Das Wort „Pandemie“ suggeriert, dass alle irgendwie betroffen sind; und tatsächlich handelt es sich bei der Corona-Krise um ein globales Phänomen. Gleichwohl hat die nun mehr als zweijährige Pandemie keine egalitäre Kraft: Sie fördert weder die Gleichheit noch wirkt sie einigend. Ganz im Gegenteil: Die Corona-Krise verstärkt die Ungleichheiten, wie es Papst Franziskus vor einem Jahr hellsichtig voraussagte.
Vulnerable Menschen blicken anders auf die Pandemie
Die offensichtlichste Ungleichheit ist die gesundheitliche: Viele haben keine oder keine nennenswerten Symptome, andere durchleiden dramatische Verläufe, und viele starben. Kein Wunder, dass vulnerablere Menschen einen anderen Blick auf die Pandemie und die mit ihr verbundenen Maßnahmen haben als gesundheitlich robustere. Während chronisch Kranke, Alte und Hochbetagte medizinisch gefährdeter sind, traf die Corona-Krise die junge Generation psychisch am härtesten. Der rasante Anstieg von Angst-, Ess- und Schlafstörungen, Depressionen und Suizidgedanken wird die Psychiater und Psychotherapeuten noch in Atem halten, wenn die virologische Bedrohung längst vorbei ist. Vielfach spiegeln sich die (durchaus nicht grundlosen) Ängste der Erwachsenen um Arbeitsplatz und finanzielle Sicherheiten in einer fundamentalen Verunsicherung der Kinder und Jugendlichen. Die Corona-Krise mit all ihren Facetten spaltet die Gesellschaft: nicht nur medizinisch und psychisch, sondern zunehmend auch weltanschaulich.
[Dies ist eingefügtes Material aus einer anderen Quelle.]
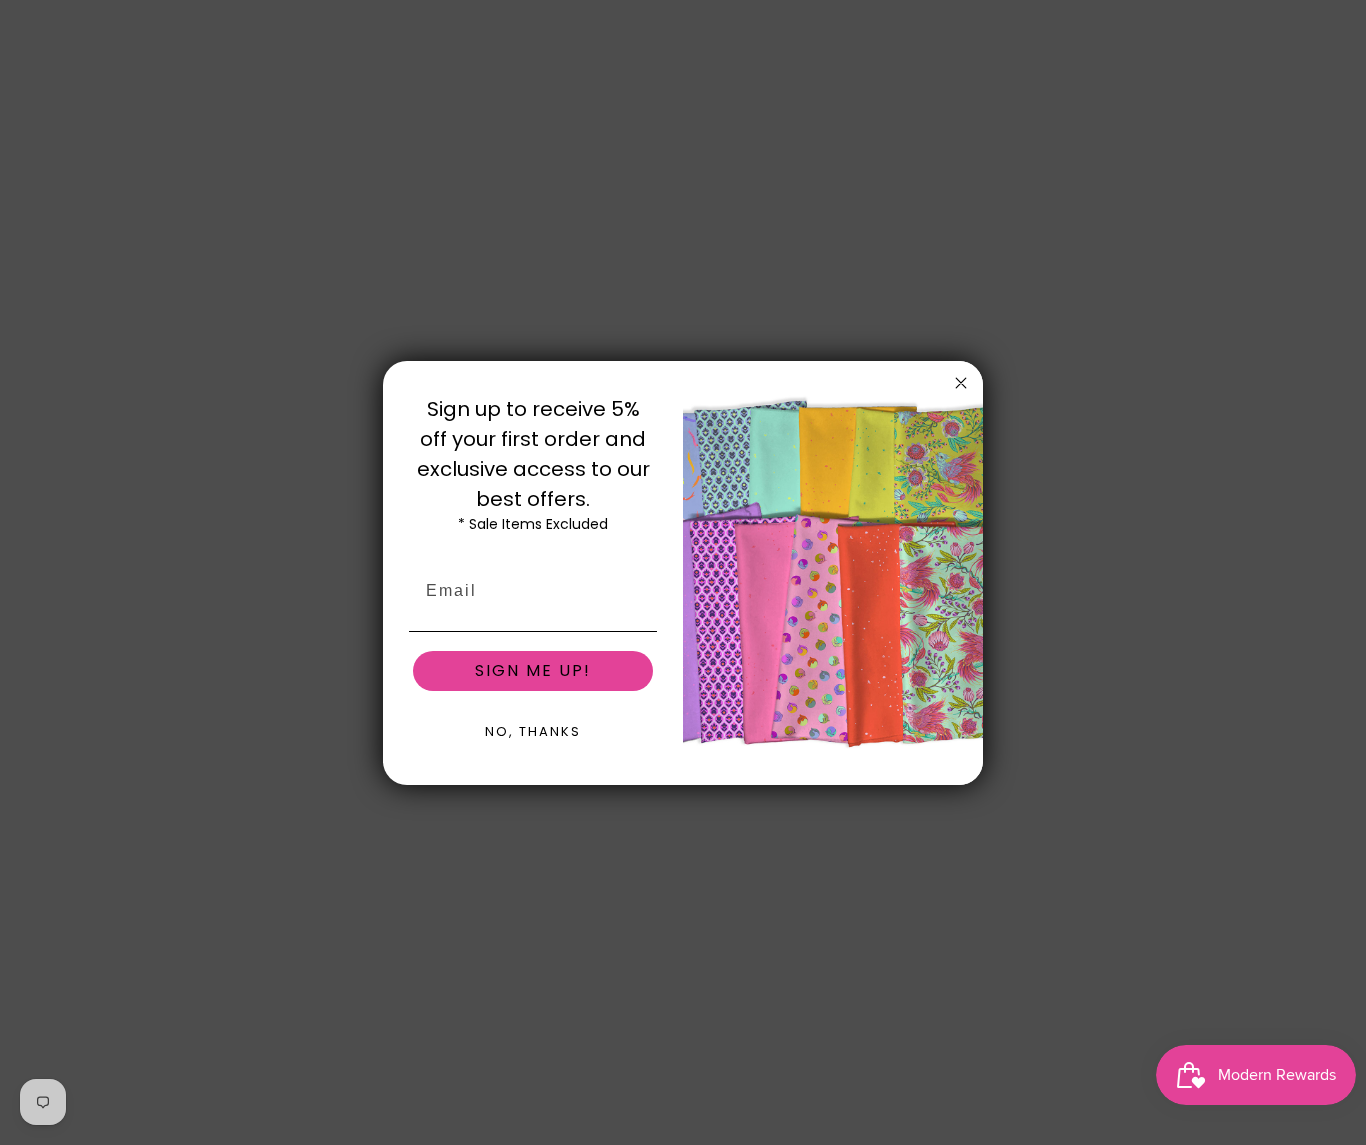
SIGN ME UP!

Vor diesem Hintergrund höchst unterschiedlicher Betroffenheiten wird der Wiederaufbau in der hoffentlich nahen Post-Corona-Ära zum ultimativen Stresstest: Woher nimmt eine faktisch wie mental gespaltene Gesellschaft die Kraft, gemeinsam die Ärmel aufzukrempeln, um die Wirtschaft wieder in Schwung zu setzen, die Inflation einzudämmen, Arbeitsplätze zu schaffen und Innovationen zu wagen? Wo ist das einigende Ziel oder Ideal? Worin könnte eine zusammenführende Vision bestehen? Und wer weiß sie zu formulieren?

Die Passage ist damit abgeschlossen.